The court granted hiQ a preliminary injunction that has permitted it to stay in business while the issues related to their rights to LinkedIn data are reviewed for possible violations of various federal and state laws, including the Computer Fraud and Abuse Act (CFAA) which provides two ways of committing the crime of improperly accessing a protected computer: (1) obtaining access without authorization, and (2) obtaining access with authorization but then using that access improperly. LinkedIn is focusing on the second means as criminal action on the part of hiQ. In addition, LinkedIn has argued that hiQ’s use violates the terms users of LinkedIn agree to when they sign up for the site. 

Another argument in the privacy issue raised by LinkedIn, which is that users' information is being used for a purpose that they did not anticipate.  However, LinkedIn users have a choice about which information about them is available publicly.

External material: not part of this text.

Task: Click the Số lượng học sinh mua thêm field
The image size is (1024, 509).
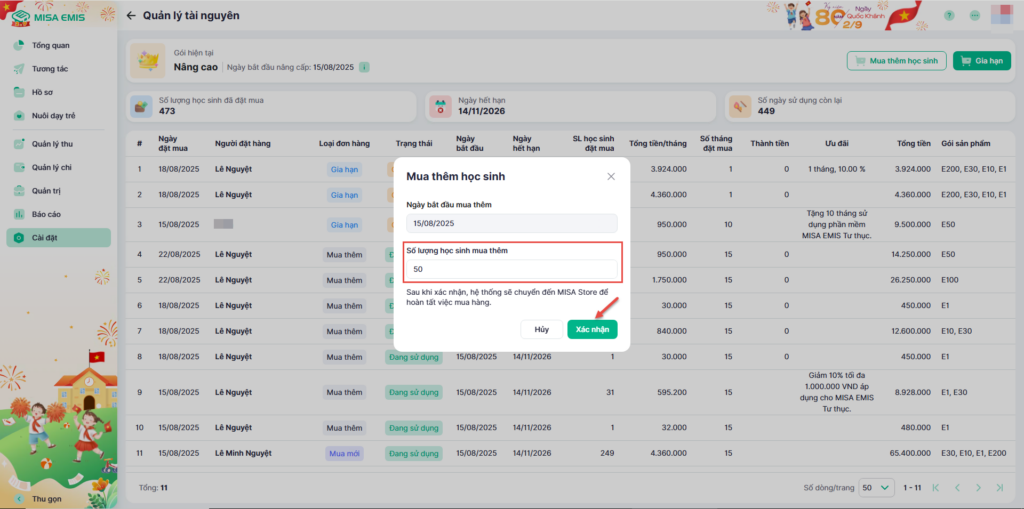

LinkedIn has also argued that their intent was to have users browse the site but not to have a "bot brigade copying data at scale."  Drake Bennett, "Big Brother vs. Little Brother," Bloomberg Business, November 20, 2017. 

The case brings to mind the Supreme Court precedent in United States v. Jones, 565 U.S. 400 (2012) in which the court held that police attaching a GPS tracking device to a car was a violation of the driver's privacy even thought a police officer driving behind such a driver meant the officer was able to accomplish the same thing and was not a violation of privacy.  LinkedIn is arguing that casual surfing of a website for information is different from bot invasion for purposes of copying the data. 

An appeal to the 9th Circuit is pending.  The court of appeals, and possibly the U.S. Supreme Court, have the task of deciding what constitutes privacy and permissive use in an era in which technology moves faster than our laws and court decisions.


Make the arguments pro and con on hiQ's use.

Discussion the implications of hiQ's use.